Freshly ground coffee, popcorn, biowaste or smoke – in the course of life, we get to know different scents and thanks to our nose, we distinguish and identify them even without seeing their source. Scientists of Karlsruhe Institute of Technology (KIT) have now developed a sensor that can be taught different scents. The “electronic nose” is to be suited for everyday use and to smell potential hazards, such as smoldering cables or spoilt food, earlier than a human being.
The human nose consists of about ten million olfactory cells with about 400 different olfactory receptors. These receptors perceive the scents and generate a specific signal pattern. The brain allocates the signal pattern to a certain smell. “We use the biological nose as a model,” says Dr. Martin Sommer, who coordinates the Smelldect project at KIT’s Institute of Microstructure Technology. “In our electronic nose, nanofibers react to complex gas mixtures – i.e. scents – and also generate signal patterns, on the basis of which the sensor identifies the scents.” The objective of Smelldect is to develop a low-cost olfactory sensor suited for mass production and everyday use.
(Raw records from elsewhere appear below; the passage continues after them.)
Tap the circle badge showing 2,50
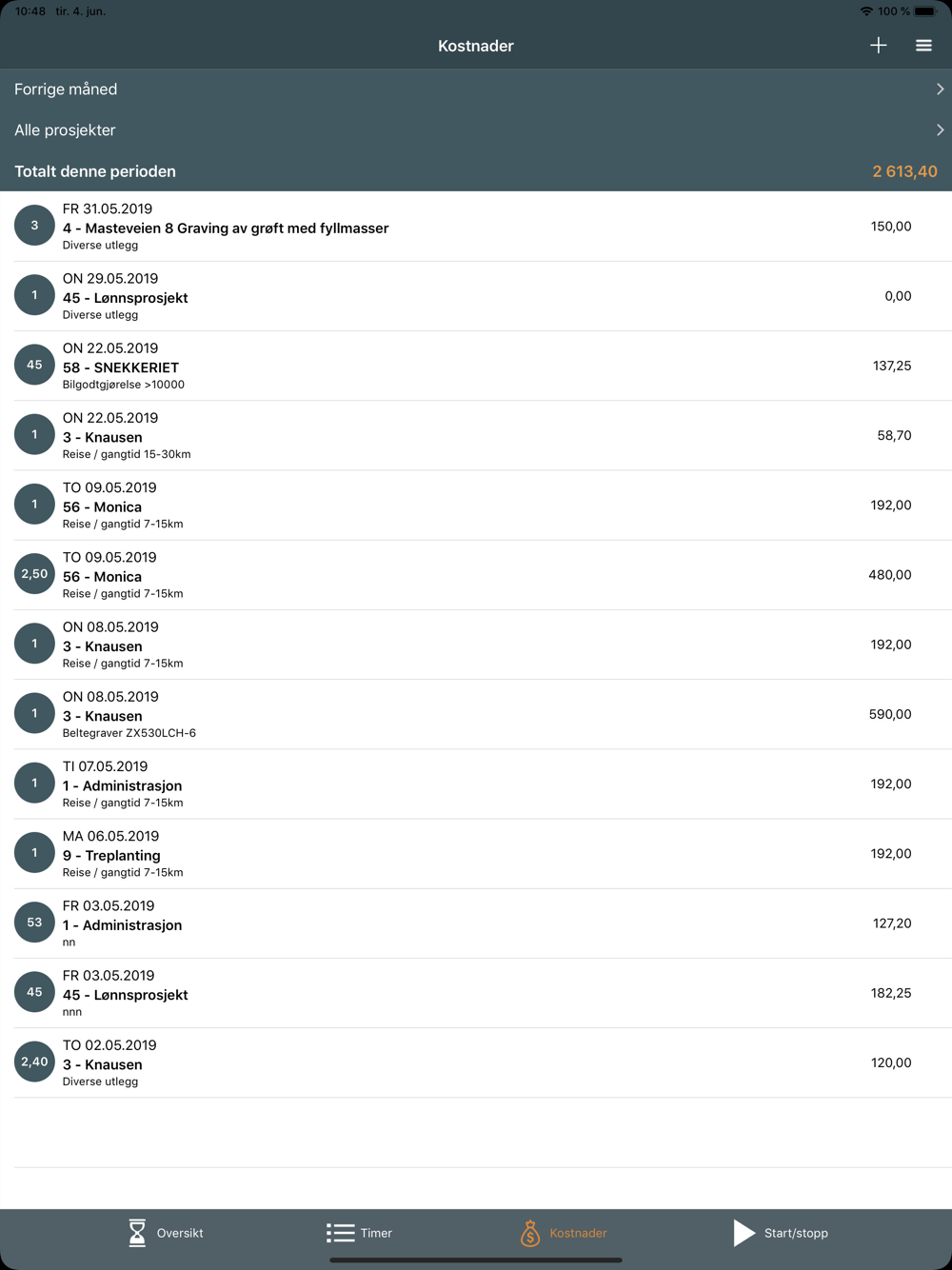 [x=34, y=574]
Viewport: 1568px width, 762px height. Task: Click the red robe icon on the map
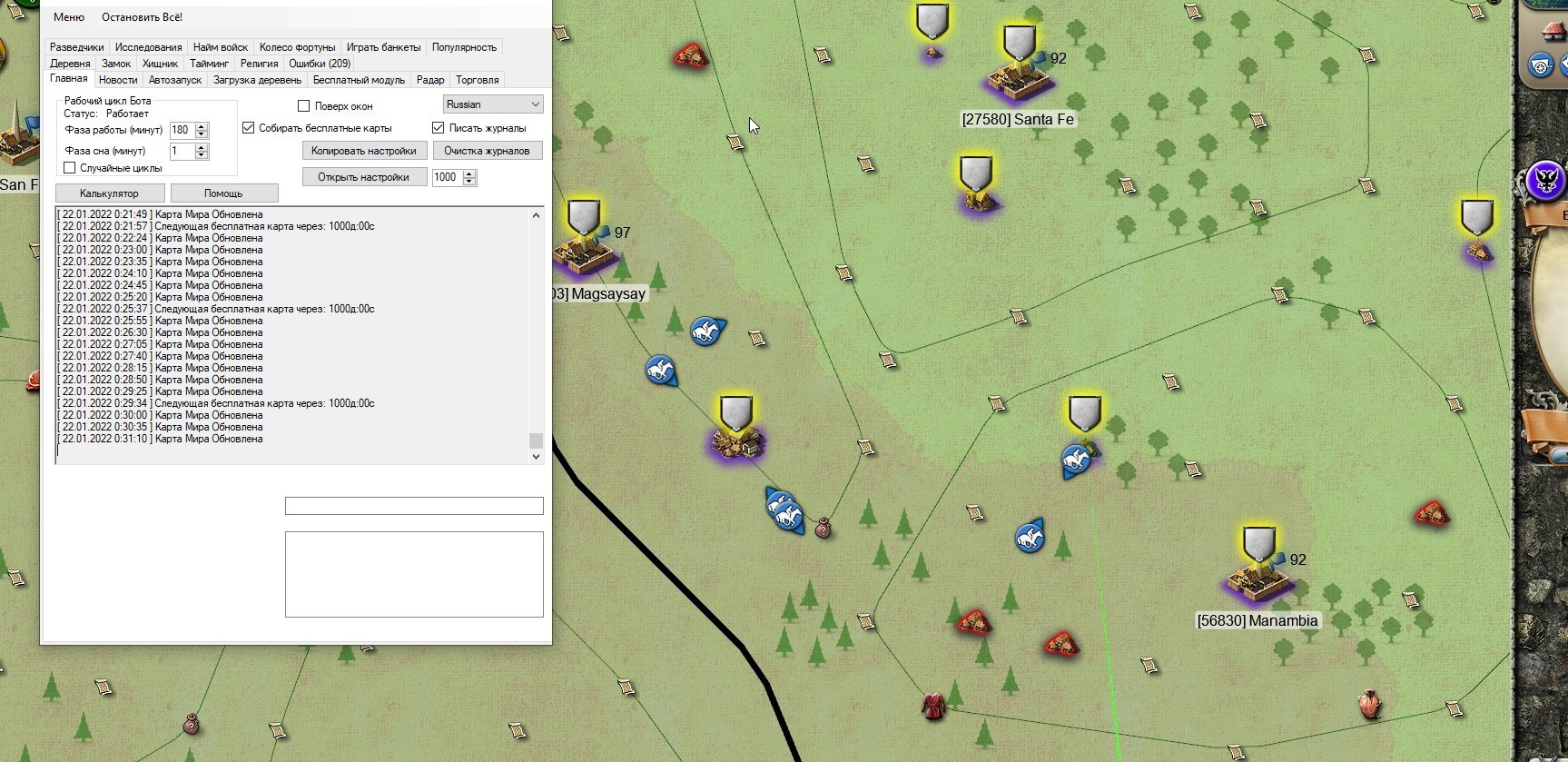[933, 706]
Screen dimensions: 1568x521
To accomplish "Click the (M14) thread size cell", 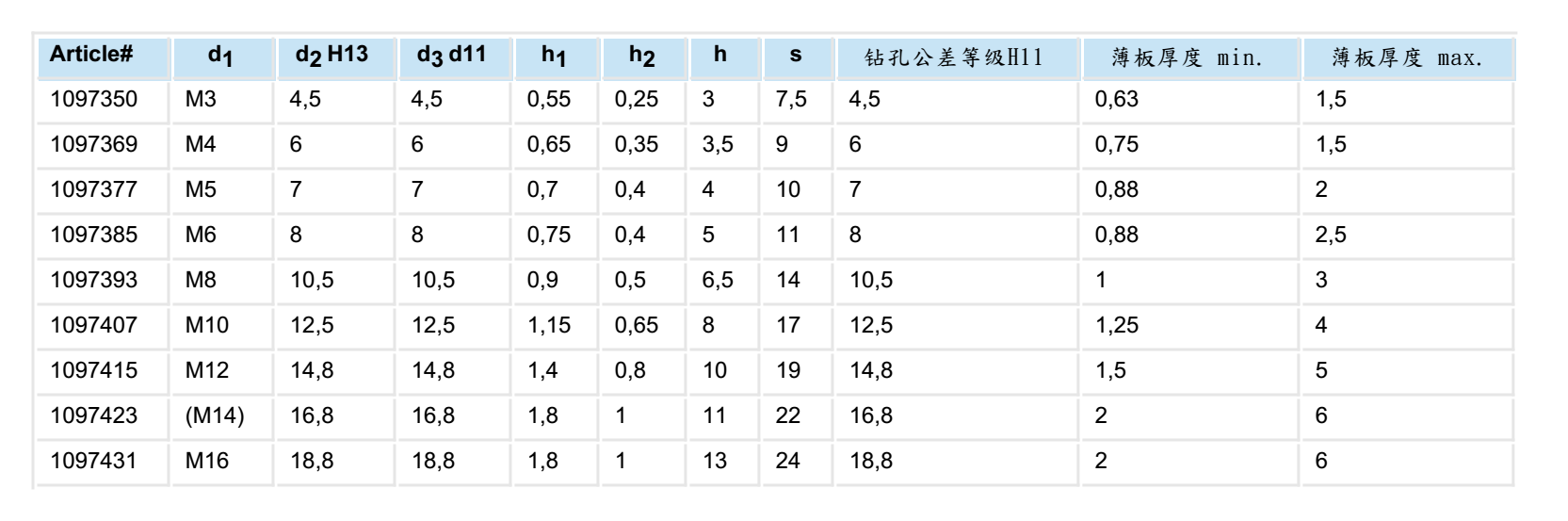I will (215, 416).
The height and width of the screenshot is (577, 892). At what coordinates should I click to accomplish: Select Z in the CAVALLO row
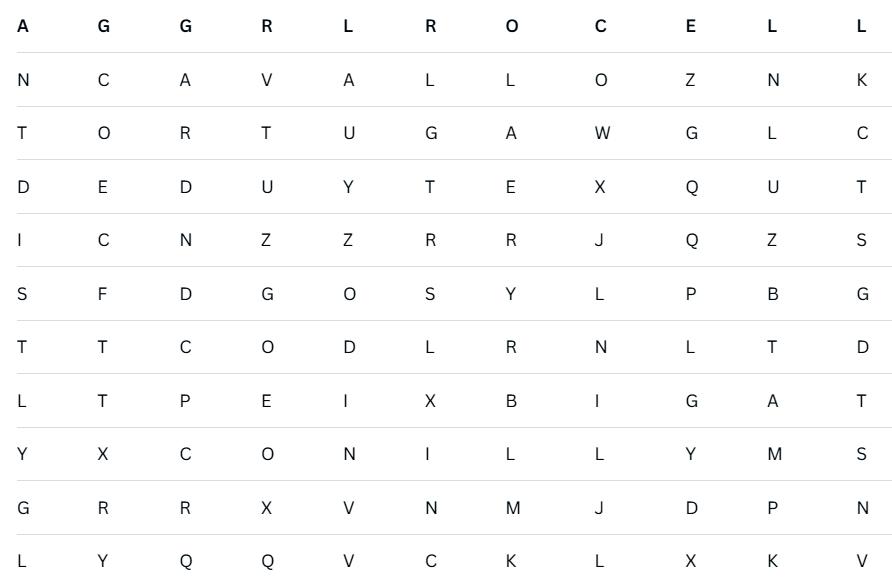pos(690,81)
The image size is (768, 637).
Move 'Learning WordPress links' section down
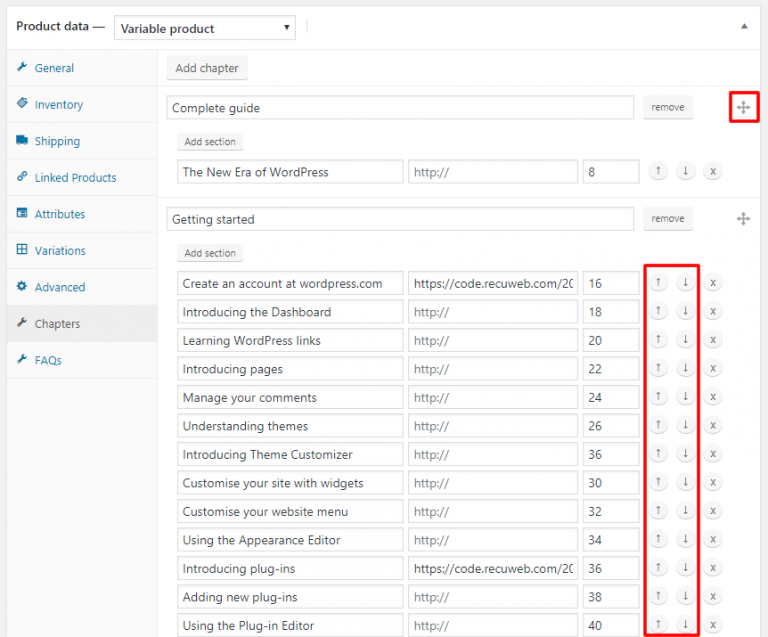point(685,340)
The electronic nose only is a few centimeters in size. It contains the electronics needed, including the technology to evaluate the gases. The “nose” consists of a sensor chip equipped with nanowires made of tin dioxide on many individual sensors. The chip calculates specific signal patterns from the resistance changes of the individual sensors. These depend on the molecules in ambient air, differ for the different scents and, hence, are characteristic and recognizable. If a specific patterns has been taught to the chip before, the sensor can identify the scent within seconds.
To start the process, the researchers use a light-emitting diode that is integrated in the sensor housing and irradiates the nanowires with UV light. As a result, the initially very high electrical resistance of tin dioxide decreases, such that changes of resistance caused by molecules responsible for the smell and attached to the tin dioxide surface can be detected. “When the sensor perceives a smell, the resistance decreases further. If a smell disappears, the electrical resistance increases again to the initial level and the “nose” is ready for other measurements,” Sommer says.
The sensor chip can learn a number of different scents and, hence, can be used for various purposes: In the household for the control of ambient air or as smoke alarm, during shopping to find out how fresh the fish or meat is, to control the quality of e.g. honey, or as a nose of a robot. “The difficulty consists in the fact that a scent does not always remain the same. For instance, the smell of a rose in the sun differs from that of a rose in rain,” the physicist says. “Currently, we are training the electronic nose for specific uses which can be chosen universally however.”
The scientists of KIT want to develop a low-cost sensor for the mass market. “In the future, the electronic nose might be incorporated into all electric devices in order to prevent cable fires. Or it can be used in smartphones. When going shopping, everybody might be accompanied by his/her own highly sensitive electronic nose,” Sommer says.
As regards industrial manufacture and sales, KIT is supported by the project partners JVI Elektronik and FireEater. Both partners cooperated with the KIT under the EU project “SmokeSense” in 2015 already and developed a smart fire alarm based on an electronic nose. It detects low-temperature carbonization and combustion gases and allows for a reliable analysis to identify the burning material.